Extended Data Fig. 2 BRCA1 interacts with Dicer, AGO1 and AGO2 to prevent damage at termination pause sites throughout the cell cycle.
a, b, Immunoblots of cyclin A and BRCA1 from whole-cell extracts of FUCCI HeLa cells sorted according to the expression of the G1 marker, mKO2-hCdt1 (a) or the S/G2 phase mAG-hGeminin marker (b). Representative blot from n = 4 experiments. c, Cell-cycle-dependent analysis of DNA damage using γ-H2AX ChIP signals in HeLa FUCCI cells sorted according to the S/G2 hGeminin marker. The results indicate that G1 cells develop as much damage as S/G2 cells. A representative experiment is shown, and the histograms depict the mean ± s.d. fold change of qPCR replicates. d, Immunoblots depicting the expression of BRCA1 during the various phases of the cell cycle after release of T98G cells from serum-starvation-induced G0 synchronization. Representative blot from n = 5 experiments. e, DNA damage analysis of synchronized T98G cells. f, Immunoblots validating the re-expression of BRCA1 (R) or Dicer (Flag-tagged wild-type (WT) and mutant Dicer, detected using a fluorescent quantitative method and showing their quantitative expression) after BRCA1 or DICER1 depletion, respectively, in HMECs and HeLa cells. Representative blot from n = 4 experiments. c, e, Data were analysed by one-way (c) or two-way (e) ANOVA with post hoc Tukey HSD test and compared to an undamaged locus.
Extended Data Fig. 3 Validation of the DNA damage-inducing effects of BRCA1 or Dicer loss and sdRNA destruction.
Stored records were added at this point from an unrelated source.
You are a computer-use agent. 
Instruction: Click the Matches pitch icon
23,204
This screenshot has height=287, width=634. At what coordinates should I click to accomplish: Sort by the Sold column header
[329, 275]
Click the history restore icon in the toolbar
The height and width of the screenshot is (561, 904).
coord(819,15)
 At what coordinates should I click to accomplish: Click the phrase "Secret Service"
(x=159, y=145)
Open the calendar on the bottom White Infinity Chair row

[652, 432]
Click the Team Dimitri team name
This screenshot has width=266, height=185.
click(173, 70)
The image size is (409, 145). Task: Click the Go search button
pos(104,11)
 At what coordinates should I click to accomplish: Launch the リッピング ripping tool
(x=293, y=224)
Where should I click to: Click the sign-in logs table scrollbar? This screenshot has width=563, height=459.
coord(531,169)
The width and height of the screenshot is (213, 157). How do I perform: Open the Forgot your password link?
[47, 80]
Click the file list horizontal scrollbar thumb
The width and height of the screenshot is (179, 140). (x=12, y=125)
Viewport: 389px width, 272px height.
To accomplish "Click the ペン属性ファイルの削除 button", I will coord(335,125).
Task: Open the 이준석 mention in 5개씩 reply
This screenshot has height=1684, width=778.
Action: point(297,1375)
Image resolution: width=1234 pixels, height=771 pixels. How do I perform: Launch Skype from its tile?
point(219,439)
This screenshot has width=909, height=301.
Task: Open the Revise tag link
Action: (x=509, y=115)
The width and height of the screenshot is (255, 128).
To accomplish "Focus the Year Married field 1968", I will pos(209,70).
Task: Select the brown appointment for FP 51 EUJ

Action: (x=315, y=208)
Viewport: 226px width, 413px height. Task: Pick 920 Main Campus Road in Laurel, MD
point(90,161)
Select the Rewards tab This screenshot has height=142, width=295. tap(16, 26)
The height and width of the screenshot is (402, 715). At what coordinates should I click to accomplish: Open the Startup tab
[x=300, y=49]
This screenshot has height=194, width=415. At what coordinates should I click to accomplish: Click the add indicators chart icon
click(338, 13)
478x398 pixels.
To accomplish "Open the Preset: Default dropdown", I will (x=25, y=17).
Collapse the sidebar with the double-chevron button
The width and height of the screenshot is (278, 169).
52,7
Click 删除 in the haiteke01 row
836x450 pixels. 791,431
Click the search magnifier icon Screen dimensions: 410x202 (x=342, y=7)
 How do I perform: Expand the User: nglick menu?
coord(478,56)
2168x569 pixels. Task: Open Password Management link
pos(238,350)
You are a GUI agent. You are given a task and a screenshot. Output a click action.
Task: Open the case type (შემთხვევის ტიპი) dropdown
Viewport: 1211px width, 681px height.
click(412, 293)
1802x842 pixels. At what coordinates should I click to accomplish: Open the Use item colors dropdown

a, A Venn diagram showing a common set of deregulated sdRNAs after depletion with the indicated siRNAs in HeLa cells. b–d, Heat maps centred around the sdRNA peaks (±0.8 kb) showing the sdRNA changes in abundance after BRCA1 depletion in HMECs (b) and in HeLa cells before and after exposure to α-amanitin (c) and DRB (d).e, A correlation between the abundance of ACTB sdRNA and the nascent ACTB RNA (detected using intron 1) is shown. f, Top, schematic of the CASP16P genomic locus. Primers used for BELD on the forward (PE2-F) and reverse (PE2-R) strands and the qPCR amplicons. Bottom, BELD quantification in T98G cells of the CASP16P Pause2 site reverse strand. Representative experiment showing the relative mean ± s.d. abundance of the qPCR replicates. g–j, DNA damage quantification at the CASP16P pause site performed in G1 or S/G2 BRCA1-depleted HeLa FUCCI cells (representative graph) (g), in BRCA1-depleted, synchronized T98G cells (h; n = 3 biological replicates) or in BRCA1 (i; n = 4 biological replicates) or Dicer (j; n = 3 biological replicates) rescue experiments. k, Top left, quantification of ACTB and CASP16P sdRNA in DROSHA-depleted cells (siDrosha). mir191, positive control. Bottom, genome-wide heat maps centred around sdRNA peaks, showing that DROSHA depletion in HeLa cells does not affect sdRNA abundance. Data are mean ± s.e.m. qPCR values. Top right, DROSHA depletion did not induce DNA damage at the ACTB or CASP16P pause site. CCNB1 CoTC is a negative control (n = 3 biological replicates for both graphs). l, sdRNA quantification showing endogenous sdRNA subcellular localization (right) (n = 2–3 biological replicates) and the level of sdRNA overexpression (around tenfold) (left) (representative). m, Benzonase effect on immunoblotted proteins co-immunoprecipitated with BRCA1, Representative blot from n = 3 experiments. n, Efficacy and specificity of depletion of ACTB and CASP16P sdRNAs using separate LNA GapmeRs (n = 3–4 biological replicates). o, Heat maps centred around the sdRNA peaks (±0.8 kb) showing no genome-wide effect after depletion of ACTB or CASP16P sdRNAs. γ-H2AX ChIP analyses shown as an mean fold change compared to relevant control cells. Data were analysed by one-way (g) or two-way (h–k, n) ANOVA with post hoc Tukey HSD test or multiple/unpaired t-test (l) and compared to an undamaged locus or relevant control cells. ns, not significant.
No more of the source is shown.